Now, this step isn't really easy to follow, but let's suppose we let:

$u'(x) = u(x)p(x)$

This is just saying that the derivative of u(x) is the product of two functions, one of which is u(x). There is no problem with doing this as long as we solve for u(x). Notice that this in and of itself is a separable differential equation.

Such that:

$u(x)y'(x) + u'(x)y(x) = u(x)q(x)$

$(u(x)y(x))' = u(x)q(x)$

Now, back to $u'(x) = u(x)p(x)$, we can solve this like any separable equation.

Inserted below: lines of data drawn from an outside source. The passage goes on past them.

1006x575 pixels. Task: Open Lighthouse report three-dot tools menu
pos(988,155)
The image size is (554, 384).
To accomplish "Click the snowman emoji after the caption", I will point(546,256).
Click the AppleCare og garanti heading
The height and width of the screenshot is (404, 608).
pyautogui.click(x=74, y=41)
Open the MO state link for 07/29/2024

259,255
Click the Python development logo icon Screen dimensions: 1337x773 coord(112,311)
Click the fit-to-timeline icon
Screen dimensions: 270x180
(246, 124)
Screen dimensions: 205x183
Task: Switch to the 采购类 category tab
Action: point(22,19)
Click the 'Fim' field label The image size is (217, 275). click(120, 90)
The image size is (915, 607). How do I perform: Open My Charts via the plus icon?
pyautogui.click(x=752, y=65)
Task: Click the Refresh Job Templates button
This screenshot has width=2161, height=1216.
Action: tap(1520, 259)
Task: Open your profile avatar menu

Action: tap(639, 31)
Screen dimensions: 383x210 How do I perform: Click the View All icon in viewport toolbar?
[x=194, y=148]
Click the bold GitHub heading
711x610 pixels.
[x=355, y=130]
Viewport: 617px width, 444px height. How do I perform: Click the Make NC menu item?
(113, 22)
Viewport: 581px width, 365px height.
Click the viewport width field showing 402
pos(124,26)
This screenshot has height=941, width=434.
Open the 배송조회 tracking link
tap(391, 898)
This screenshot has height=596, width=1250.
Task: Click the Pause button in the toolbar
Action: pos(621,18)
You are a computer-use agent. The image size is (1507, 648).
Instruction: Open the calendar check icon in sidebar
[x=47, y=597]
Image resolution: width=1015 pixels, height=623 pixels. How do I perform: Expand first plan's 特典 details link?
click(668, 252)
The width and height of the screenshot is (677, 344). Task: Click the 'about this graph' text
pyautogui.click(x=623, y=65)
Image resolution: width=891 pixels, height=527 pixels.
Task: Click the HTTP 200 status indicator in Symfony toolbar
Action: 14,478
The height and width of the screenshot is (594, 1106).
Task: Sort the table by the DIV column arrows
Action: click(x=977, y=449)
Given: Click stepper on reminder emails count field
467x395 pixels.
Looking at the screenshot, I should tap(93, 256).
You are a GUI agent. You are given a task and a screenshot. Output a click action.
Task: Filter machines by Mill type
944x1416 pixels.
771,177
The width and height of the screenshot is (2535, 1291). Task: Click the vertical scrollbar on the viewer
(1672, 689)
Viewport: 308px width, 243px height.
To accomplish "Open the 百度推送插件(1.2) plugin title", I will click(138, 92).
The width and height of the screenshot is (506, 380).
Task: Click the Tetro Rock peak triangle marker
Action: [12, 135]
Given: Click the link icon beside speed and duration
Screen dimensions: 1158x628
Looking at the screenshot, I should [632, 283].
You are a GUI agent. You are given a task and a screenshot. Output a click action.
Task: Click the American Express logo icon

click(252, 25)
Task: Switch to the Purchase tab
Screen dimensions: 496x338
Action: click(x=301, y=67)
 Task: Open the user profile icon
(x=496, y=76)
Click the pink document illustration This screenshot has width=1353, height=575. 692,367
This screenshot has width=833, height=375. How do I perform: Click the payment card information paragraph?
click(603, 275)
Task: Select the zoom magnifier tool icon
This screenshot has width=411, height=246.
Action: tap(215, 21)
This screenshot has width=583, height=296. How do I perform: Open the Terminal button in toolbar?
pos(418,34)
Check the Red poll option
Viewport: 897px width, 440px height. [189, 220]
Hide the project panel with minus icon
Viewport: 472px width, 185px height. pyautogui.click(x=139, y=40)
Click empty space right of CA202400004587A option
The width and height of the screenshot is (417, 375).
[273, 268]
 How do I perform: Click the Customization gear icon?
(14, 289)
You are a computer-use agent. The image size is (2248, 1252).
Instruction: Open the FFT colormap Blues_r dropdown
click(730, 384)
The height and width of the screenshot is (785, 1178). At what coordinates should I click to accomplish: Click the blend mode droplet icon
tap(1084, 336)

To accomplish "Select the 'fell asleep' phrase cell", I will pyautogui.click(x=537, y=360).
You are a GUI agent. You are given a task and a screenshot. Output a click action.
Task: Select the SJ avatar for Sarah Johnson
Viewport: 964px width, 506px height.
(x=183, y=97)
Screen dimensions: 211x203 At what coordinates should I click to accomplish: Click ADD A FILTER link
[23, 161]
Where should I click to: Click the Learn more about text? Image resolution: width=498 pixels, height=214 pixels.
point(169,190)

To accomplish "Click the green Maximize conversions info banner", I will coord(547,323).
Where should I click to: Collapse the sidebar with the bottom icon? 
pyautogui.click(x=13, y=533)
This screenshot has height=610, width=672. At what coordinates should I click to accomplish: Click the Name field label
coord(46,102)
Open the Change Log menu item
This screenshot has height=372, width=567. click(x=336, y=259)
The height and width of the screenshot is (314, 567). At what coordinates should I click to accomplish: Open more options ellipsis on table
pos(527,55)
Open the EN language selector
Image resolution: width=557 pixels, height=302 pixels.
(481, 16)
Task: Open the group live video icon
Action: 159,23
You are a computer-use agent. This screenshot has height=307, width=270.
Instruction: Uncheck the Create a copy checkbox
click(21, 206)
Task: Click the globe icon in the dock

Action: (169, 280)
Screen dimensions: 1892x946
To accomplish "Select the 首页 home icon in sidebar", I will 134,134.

$\frac{u'(x)}{u(x)} = p(x)$

So we have the form:

$\frac{du}{u} = p(x)dx$

Note, that at this moment p(x) can be anything... so let's integrate:

$\int \frac{1}{u} ~du = \int p(x) ~dx$

Note: We don't need a constant since it will be brought in in the general solution.

$ln(u) = \int p(x) ~dx$

$u = e^{\int p(x) ~dx}$

Now, here is our factor u. We just put this back into the equation:

$(u(x)y(x))' = u(x)q(x)$

$\left(e^{\int p(x) ~dx}y(x)\right)' = e^{\int p(x) ~dx}q(x)$

Now we integrate both sides:

$\int \left(e^{\int p(x) ~dx}y(x)\right)' ~dx = \int e^{\int p(x) ~dx}q(x) ~dx$

$e^{\int p(x) ~dx}y(x) = \int e^{\int p(x) ~dx}q(x) ~dx + C$

$y(x) = \frac{\int e^{\int p(x) ~dx}q(x) ~dx + C}{e^{\int p(x) ~dx}}$

Now, recall that p(x) = -2 and q(x) = -4x, so first we'll solve the exponential:

$e^{\int -2 ~dx} = e^{-2x}$

So we have:

$y(x) = \frac{\int e^{-2x}(-4x) ~dx + C}{e^{-2x}}$

Now we integrate the numerator:

$\int e^{-2x}(-4x) ~dx$

The integral of which is:

$e^{-2x}(2x + 1)$ (Integration by parts)

So, our solution is:

$y(x) = \frac{e^{-2x}(2x + 1) + C}{e^{-2x}}$

$y(x) = (2x + 1) + Ce^{2x}$

Now we plug this into the differential equation to see if it actually is a solution:

$y'(x) = 2Ce^{2x} + 2$

So, we get:

$2Ce^{2x} + 2 - 2[Ce^{2x} + 2x + 1] = -4x$

$(2Ce^{2x} - 2Ce^{2x}) + (2 - 2) - 4x = -4x$

$0 + 0 - 4x = -4x$

$-4x = -4x$

This is true, so our solution is valid.

I hope this covers it.

6. Okay, that helps, but for the same equation:
Let g be the function that satisfies the given differential equation with the initial condition g(0) = 0. Does the graph of g have a local extremum at the point (0,0)? If so, is the point a local maximum or a local minimum? Justify your answer.
I think I am supposed to figure this out without the solution to the differential equation that you helped me with above.